Music AND Comedy? It’s Like Bumbershoot Never Stopped!
September 6th, 2013 § Leave a Comment
The Grand Illusion continues to be Seattle’s preeminent purveyor of documentary goodness, especially dealing with all matters musical. So is it surprising that we rocking not one but TWO documentaries for the price of one (a double feature if you will, or two half features equals one)? Of course not, you know how we do.
The first thing that struck me about the John Fahey documentary is that he sounds exactly like Joel Hodgson when he talks (you know, of MST3K fame), and looks like old, overweight Jon Benjamin (you know, of alternative comedy fame).
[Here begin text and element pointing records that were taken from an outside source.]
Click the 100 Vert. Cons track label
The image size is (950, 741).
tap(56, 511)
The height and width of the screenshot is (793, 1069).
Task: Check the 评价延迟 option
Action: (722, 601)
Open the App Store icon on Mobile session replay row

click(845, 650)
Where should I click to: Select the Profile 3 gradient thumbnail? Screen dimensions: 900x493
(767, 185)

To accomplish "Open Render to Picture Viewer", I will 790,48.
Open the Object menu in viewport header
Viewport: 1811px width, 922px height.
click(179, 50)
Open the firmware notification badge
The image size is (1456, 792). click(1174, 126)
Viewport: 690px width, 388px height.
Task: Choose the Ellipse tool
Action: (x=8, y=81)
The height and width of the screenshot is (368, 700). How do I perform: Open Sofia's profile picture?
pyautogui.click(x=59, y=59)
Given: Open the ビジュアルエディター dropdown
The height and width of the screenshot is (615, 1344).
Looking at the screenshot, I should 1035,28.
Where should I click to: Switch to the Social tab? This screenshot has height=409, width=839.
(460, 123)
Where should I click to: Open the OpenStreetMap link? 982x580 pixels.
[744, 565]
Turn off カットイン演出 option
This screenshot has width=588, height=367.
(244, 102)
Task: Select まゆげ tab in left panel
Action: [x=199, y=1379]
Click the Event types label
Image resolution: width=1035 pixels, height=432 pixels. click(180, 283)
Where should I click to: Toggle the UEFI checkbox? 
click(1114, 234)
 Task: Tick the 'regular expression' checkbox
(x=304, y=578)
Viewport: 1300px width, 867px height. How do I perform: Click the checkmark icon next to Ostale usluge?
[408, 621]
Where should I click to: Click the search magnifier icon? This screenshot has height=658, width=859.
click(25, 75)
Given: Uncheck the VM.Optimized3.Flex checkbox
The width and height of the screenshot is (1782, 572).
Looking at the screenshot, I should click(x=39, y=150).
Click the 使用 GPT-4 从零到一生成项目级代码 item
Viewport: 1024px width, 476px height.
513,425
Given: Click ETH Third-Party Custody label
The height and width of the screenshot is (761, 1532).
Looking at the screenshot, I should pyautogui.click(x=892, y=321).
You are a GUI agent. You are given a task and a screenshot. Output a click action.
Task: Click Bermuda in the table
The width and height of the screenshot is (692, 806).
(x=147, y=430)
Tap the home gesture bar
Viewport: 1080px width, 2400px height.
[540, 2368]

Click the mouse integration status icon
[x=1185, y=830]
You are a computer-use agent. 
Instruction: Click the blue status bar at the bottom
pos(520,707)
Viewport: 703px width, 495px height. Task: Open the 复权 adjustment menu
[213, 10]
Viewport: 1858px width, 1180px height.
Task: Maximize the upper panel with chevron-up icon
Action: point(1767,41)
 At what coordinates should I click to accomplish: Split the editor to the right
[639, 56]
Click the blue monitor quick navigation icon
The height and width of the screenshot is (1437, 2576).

Call me crazy, but if you are familiar with either of these gentlemen, watch the film and tell me I’m not right (picture below, though he doesn’t look that Jon Benjamin-y, maybe I am crazy). Fahey speaks with the calm surety of an artist in his element, no wonder he identified with turtles so much. You get the feeling that’s the speed and tempo at which he lived life. By the end of the film, you see that he was not exactly still at the forefront of guitar innovation nearer the end of his life. The moment in which he finds out the music he’s doing has already been invented, and there’s already a term to describe it (“gothic industrial ambient,” or something like that), is perhaps my favorite moment in the film. He didn’t care he wasn’t doing anything different or new, he just wanted to make the music he wanted to make and so he does it. A true artist for art’s sake; doesn’t care if he’s in or out of step with the times.
The accompanying short film is about Nels Cline, lead guitarist for Wilco. That’s really just a footnote, as they don’t talk about Wilco really at all. Instead, it’s more of a studio concert film as Nels jams with different musicians in a highly experimental, avant-garde fashion. If you’re a big fan of the weirder guitar settings and drones in some of Wilco’s jammier songs (I sure am), there’s some great stuff to be found here. Don’t expect major illumination on Wilco; if you are, I highly recommend the film ASHES OF AMERICAN FLAGS, a perfect tour documentary and one of my favorite rock docs.
I’m forging right on ahead to next week, cause I’ll be out of town and I wanted to touch on this truly important and first rate comedy documentary. And we have filmmakers again (thanks again to Josh Johnson of REWIND THIS!), so be polite Seattleites and come say hello!
The film feels personal in all the right ways, as Negin and Dean are both the subjects and directors of this film. As accessible a documentary as I’ve ever seen, the movie plays like one big reality TV episode. With confessional style reactions, “man on the street” interludes, and of course on stage footage from the actual stand up sets, Negin and Dean weave a remarkable cross section of modern Muslim life in America. And they boast one of the most impressive “who’s who” of mainstream comedians and media personalities I’ve ever seen in a little indie documentary, weighing in on the aggressive marginalization of Muslims by some media outlets and fringes of the far right. A pitch perfect balancing act of the tropes of reality TV and news magazine and live comedy. Come show our Muslim brothers what they already know: Seattle loves comedy and Seattle loves Muslims! Hell, I was eating me some Mr. Gyros while I finished watching the doc! Perfect!
My one regret going on vacation this coming week: I’m going to miss Bleeding Skull night. A NIGHT TO DISMEMBER and BOARDINGHOUSE look like my two favorite cult movies I’ve never seen before, and I’ll have to find a way to get my hot little paws on them at some point! That’s September 14 for those paying attention!
And don’t forget THE REP, a documentary about repertory theatres (that’s what the GI is, if you never knew really what to call the little theatre that plays old movies). Lots going on here, and with summer movie season wound down, why would you go anywhere else in town? It’s been thunderstorming for Godssakes! Stay inside and watch movies!